The fact that country music sports a spartan instrumentation of guitar, mouth organ and a banjo makes rendering of the genre easy, he says.

"Internet has almost changed the awareness about music in the country. Once people start researching country music on the Internet, they begin to like it. It is so easy to share your music...You can watch videos," Cash told IANS recently after his performance at The Hilton hotel in the capital.

Bobby Cash, like Doc Watson, is a roots singer - grounded in the minimalist tradition of old American bluegrass and swing which originated in the 1920s from American cowboy and southeastern American folk music.

The musician`s strength is his guitar which he says "flamenco fashion" to strum complex riffs, melodies beats and finger-plucking. It doubles as rhythm and bass.

Cash`s repertoire spans the playlists of honkytonk and soul stalwarts such as Jim Reeves, Merle Haggard, Hank Williams, Alan Jackson, George Strait, Chet Atkins, Jose Feliciano and his own albums like "Cowboy at Heart" which he released under the Universal label in 2004 and "State of My Heart" last June.

"I have been connecting to kids in school across the country - especially in institutions like the Doon School and Wellham`s in my hometown Dehra Dun," he said.
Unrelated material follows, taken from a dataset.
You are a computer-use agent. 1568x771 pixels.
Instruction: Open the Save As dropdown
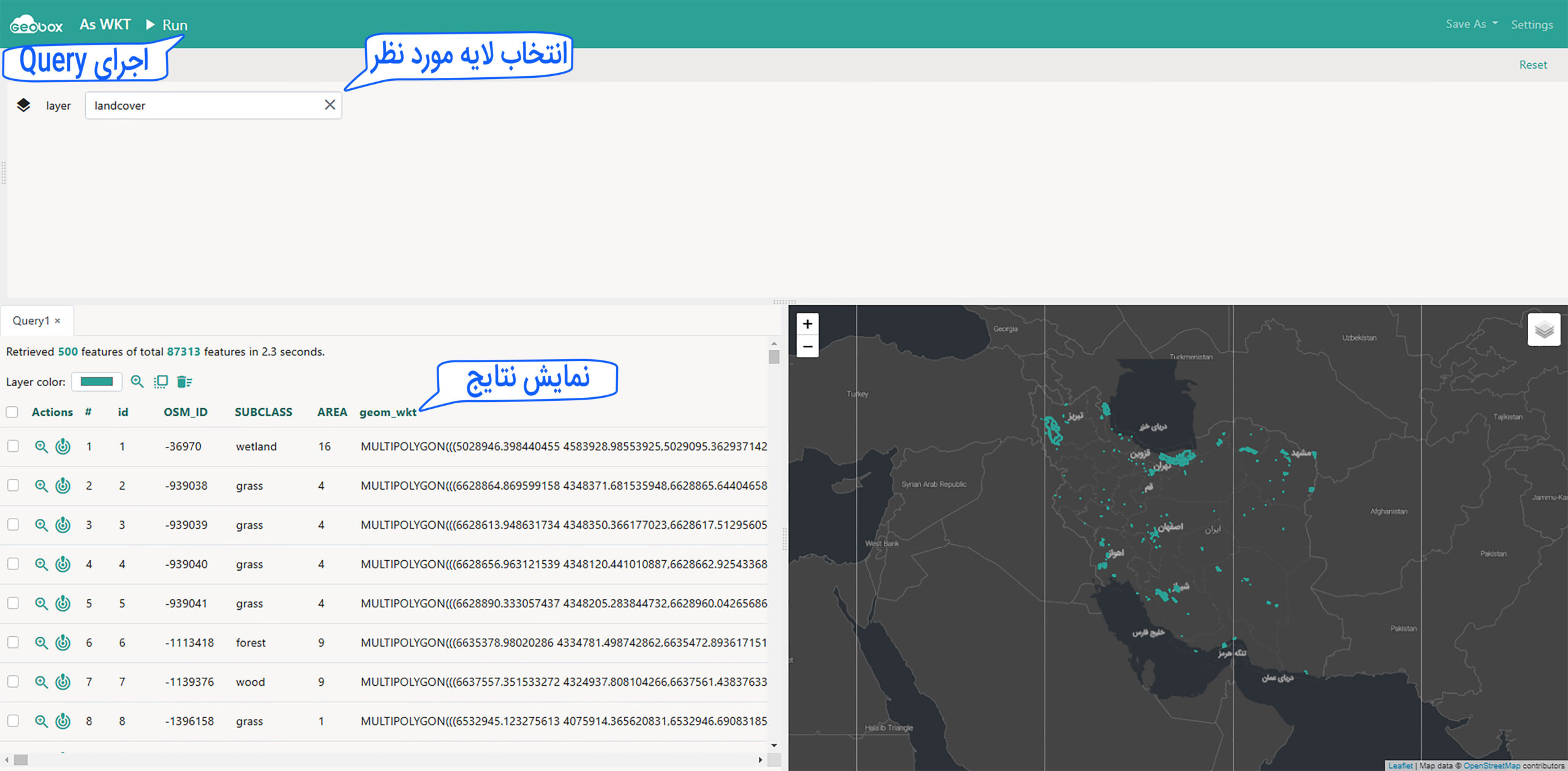[1471, 24]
Besides the school concerts, he plays live in the northeastern states, Mumbai and Bangalore when he is in the country.

"School children love one of my songs, `Train Train`. No kid who has heard the song could forget it. They want to learn the song and to play the guitar. I have taught kids in school," Bobby said.
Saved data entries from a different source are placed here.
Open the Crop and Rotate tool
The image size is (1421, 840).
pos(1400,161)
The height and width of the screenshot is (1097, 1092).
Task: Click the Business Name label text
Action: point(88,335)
The musician divides his time between India and Australia.

"In Australia, I am well-known as an independent artist. I actively encourage independent recordings in the country and have tried to breathe life in the independent music industry which is struggling to take off," he said.
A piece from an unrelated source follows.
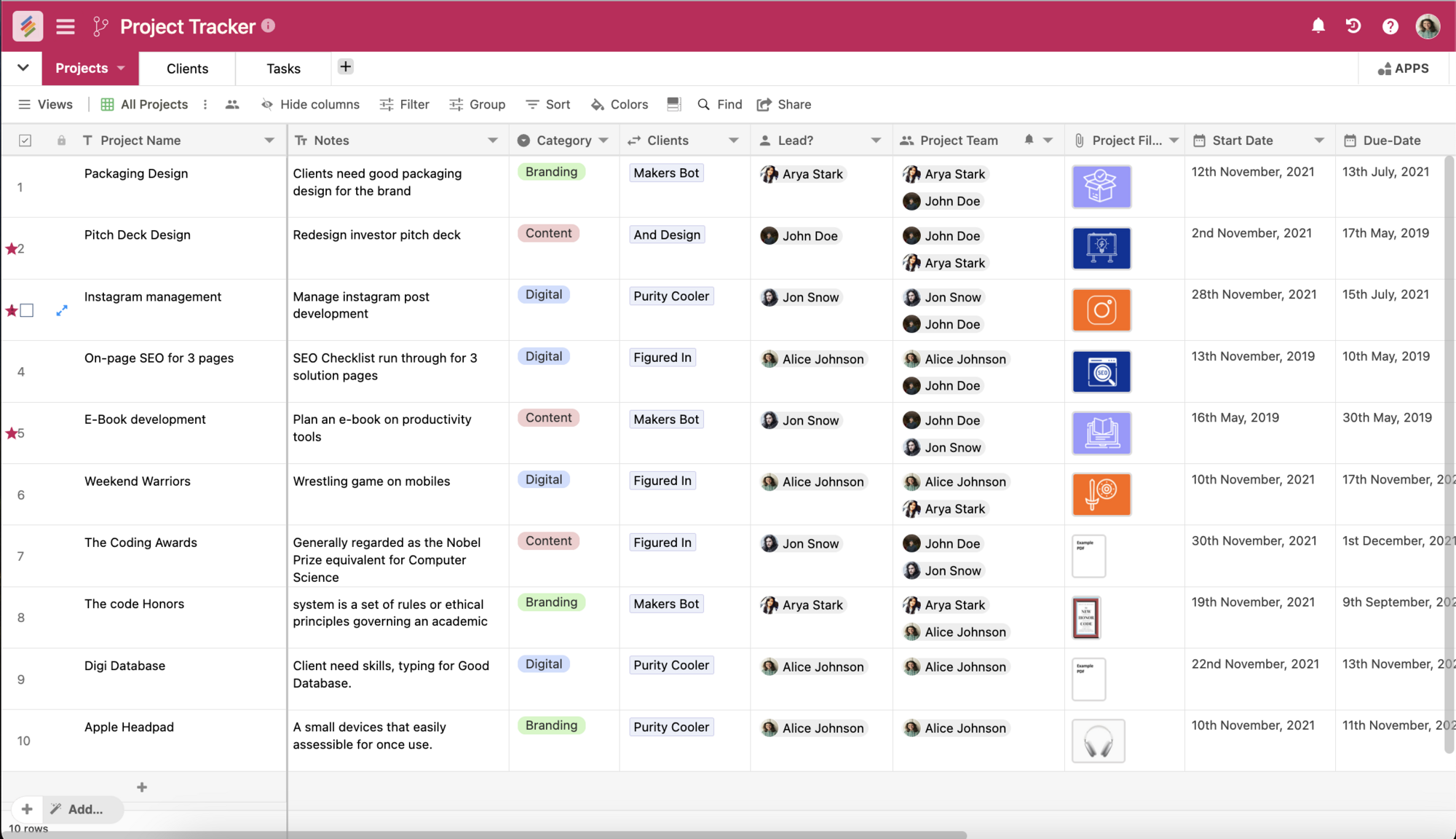
Task: Open the help icon
Action: [x=1390, y=25]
A "new traditionalist" in style, he likes to write his own songs about cowboys, home, every day realities and love.

"Some stories do not change - country ballads for example. They talk of life," he said.

The American ethos of the genre, however, makes it hard to forge instant emotional connect in India, he says.

Then, he added: "Country has become cross-over. Sometimes, it is hard to tell which is pop and which is country. I still like the traditional music though some of my songs are cross-over with elements of flamenco and jazz."

His international career began when he was invited to the Tamworth Music Festival in Australia, where he became the subject of a documentary in 2003. Before long, he was playing to packed houses and appearing in numerous television and radio shows.

In 2005, Nashville called Bobby. He played at some of the top venues in Nashville, appeared on the WSM Midnite Jamboree at E.T. Troubadour Theatre and other places, including Billy Bobs - the legendary country music club in Dallas.

"India still has a long way to go in Western music to measure up to Western standards," he said.

"In this era of music downloads and digital distribution, only live concerts can keep western music alive. We have plenty of talent but they have to make authentic music."